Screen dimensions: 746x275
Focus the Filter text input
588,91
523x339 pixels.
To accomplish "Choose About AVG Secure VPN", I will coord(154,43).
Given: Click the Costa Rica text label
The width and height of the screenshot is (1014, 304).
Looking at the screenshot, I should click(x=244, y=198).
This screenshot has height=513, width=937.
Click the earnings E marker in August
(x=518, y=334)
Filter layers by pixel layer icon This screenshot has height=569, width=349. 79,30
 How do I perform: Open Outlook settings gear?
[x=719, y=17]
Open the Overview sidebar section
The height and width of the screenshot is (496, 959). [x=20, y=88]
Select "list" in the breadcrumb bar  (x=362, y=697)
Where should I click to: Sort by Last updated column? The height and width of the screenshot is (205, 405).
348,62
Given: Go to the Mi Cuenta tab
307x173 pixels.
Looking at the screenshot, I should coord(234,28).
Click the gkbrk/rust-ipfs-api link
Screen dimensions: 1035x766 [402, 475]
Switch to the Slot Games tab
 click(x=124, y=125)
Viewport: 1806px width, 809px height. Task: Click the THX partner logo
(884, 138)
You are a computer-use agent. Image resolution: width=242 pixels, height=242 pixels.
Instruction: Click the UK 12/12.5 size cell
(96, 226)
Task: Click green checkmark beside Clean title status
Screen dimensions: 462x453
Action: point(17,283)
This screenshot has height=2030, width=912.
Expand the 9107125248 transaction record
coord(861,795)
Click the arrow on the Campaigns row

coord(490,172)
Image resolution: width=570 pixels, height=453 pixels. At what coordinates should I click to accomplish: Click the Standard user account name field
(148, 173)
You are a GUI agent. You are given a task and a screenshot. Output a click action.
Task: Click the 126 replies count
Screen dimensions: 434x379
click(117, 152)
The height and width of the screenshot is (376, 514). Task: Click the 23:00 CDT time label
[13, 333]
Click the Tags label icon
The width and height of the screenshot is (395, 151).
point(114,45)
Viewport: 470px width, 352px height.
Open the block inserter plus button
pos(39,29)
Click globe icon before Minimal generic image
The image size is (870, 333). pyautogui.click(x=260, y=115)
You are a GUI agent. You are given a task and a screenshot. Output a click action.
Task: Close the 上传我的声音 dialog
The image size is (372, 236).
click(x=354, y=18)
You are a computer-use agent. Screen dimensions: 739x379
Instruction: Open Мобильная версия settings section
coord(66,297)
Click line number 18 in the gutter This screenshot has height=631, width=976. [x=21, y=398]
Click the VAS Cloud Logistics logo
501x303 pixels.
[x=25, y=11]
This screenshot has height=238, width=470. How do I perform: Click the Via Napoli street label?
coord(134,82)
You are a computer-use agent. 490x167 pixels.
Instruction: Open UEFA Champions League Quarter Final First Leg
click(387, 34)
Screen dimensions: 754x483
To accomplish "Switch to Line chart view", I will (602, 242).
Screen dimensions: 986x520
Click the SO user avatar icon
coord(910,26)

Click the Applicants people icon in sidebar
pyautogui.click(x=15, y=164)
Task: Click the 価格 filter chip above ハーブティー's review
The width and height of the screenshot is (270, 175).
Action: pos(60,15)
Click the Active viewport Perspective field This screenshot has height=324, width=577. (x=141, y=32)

*Work task*:
Of all the entries above, repeat only the lines from the line that has "How do I perform: Open" to the line that has "This screenshot has height=2030, width=912.", both lines included, exactly.

*Result of the task*:
 How do I perform: Open Outlook settings gear?
[x=719, y=17]
Open the Overview sidebar section
The height and width of the screenshot is (496, 959). [x=20, y=88]
Select "list" in the breadcrumb bar  (x=362, y=697)
Where should I click to: Sort by Last updated column? The height and width of the screenshot is (205, 405).
348,62
Given: Go to the Mi Cuenta tab
307x173 pixels.
Looking at the screenshot, I should coord(234,28).
Click the gkbrk/rust-ipfs-api link
Screen dimensions: 1035x766 [402, 475]
Switch to the Slot Games tab
 click(x=124, y=125)
Viewport: 1806px width, 809px height. Task: Click the THX partner logo
(884, 138)
You are a computer-use agent. Image resolution: width=242 pixels, height=242 pixels.
Instruction: Click the UK 12/12.5 size cell
(96, 226)
Task: Click green checkmark beside Clean title status
Screen dimensions: 462x453
Action: point(17,283)
This screenshot has height=2030, width=912.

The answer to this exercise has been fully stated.